Sounds like a very nice project! I would definitely be game for giving an occasional hand in writing or reviewing this.
You may want to add (or link to) more general optimization material, such as a hardware architecture primer, or a guide to profiling with tools such as Linux perf, WPA, or Xcode Instruments.
Another topic which you could feature is IO optimizations (e.g. async network IO with tokio/futures, disk I/O considerations) and work distribution across a network (e.g. timely dataflow). These are areas in which Rust is less mature, but which people will be investigating when studying Rust performance tricks.
Considering the title, since “Thrust” is already taken by an NVidia project, you may prefer a variation on this theme such as “Thrusting Rust” .
This sounds like a good idea, although it should probably start life outside of the core Rust organisation first. @teiesti, what would be the scope of such a book? Would you also be covering things like general profiling techniques, algorithms, commonly used performant functions (e.g. memchr for string searching), and micro-optimisations?

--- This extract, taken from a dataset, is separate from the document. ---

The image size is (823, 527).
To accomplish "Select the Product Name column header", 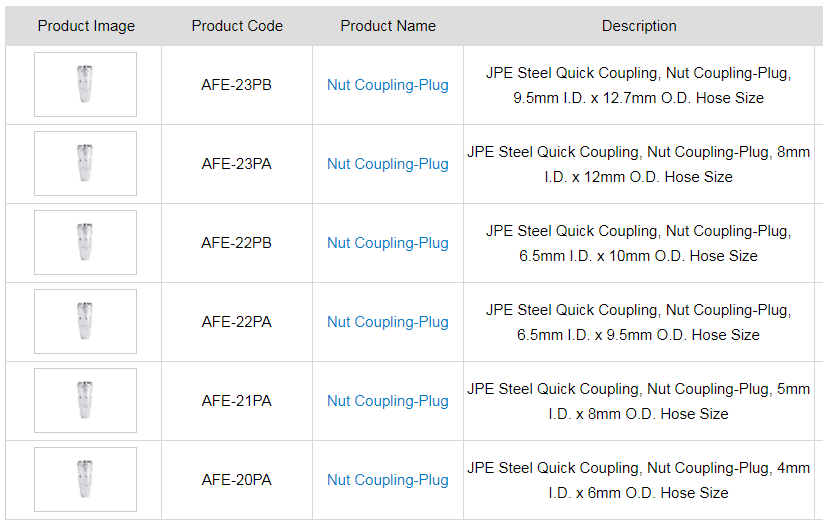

I’d also want to go into how to write zero-copy code (e.g. efficiently parsing a binary protocol), and knowing when you should reach for unsafe if you need extra speed (unchecked indexing comes to mind here). It could be written as a series of extended examples where you start off with a problem and the initial naive solution, then you incrementally make it faster.
Just throwing around title ideas, what about “Rust - Putting the fast in fast, safe, and concurrent”?

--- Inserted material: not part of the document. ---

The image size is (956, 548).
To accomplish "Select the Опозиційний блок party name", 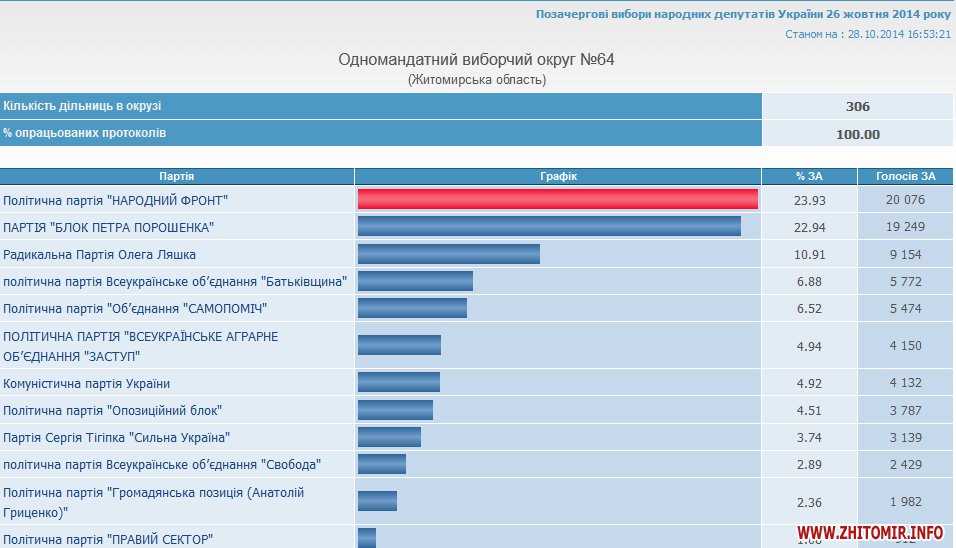I will pyautogui.click(x=113, y=411).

I think that should be a community decision. For the moment, I would like to collect ideas. Later I would start the RFC process to fix the table of contents, the name and other similar thing. When the RFC is finally merged, we could start writing.

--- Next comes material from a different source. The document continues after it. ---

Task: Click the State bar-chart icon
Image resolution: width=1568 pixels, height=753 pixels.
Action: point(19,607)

Some words about the time horizon: This weekend I’ll have almost no internet. Next week I’ll try to write a RFC draft.
Unfortunately, I have to inform You that I will not pursue this project any further. At least not for the moment.
My reasons:
I believe this project is a lot of work that needs many helping hands.
From the frequency of comments in this threat I deduce that less people are interested than I initially thought.
Please don’t get me wrong: I really appreciate the positive feedback You gave. I still like the idea to write such a book. I am very grateful to all who offered their help. But I think it is just not enough to make it in the end.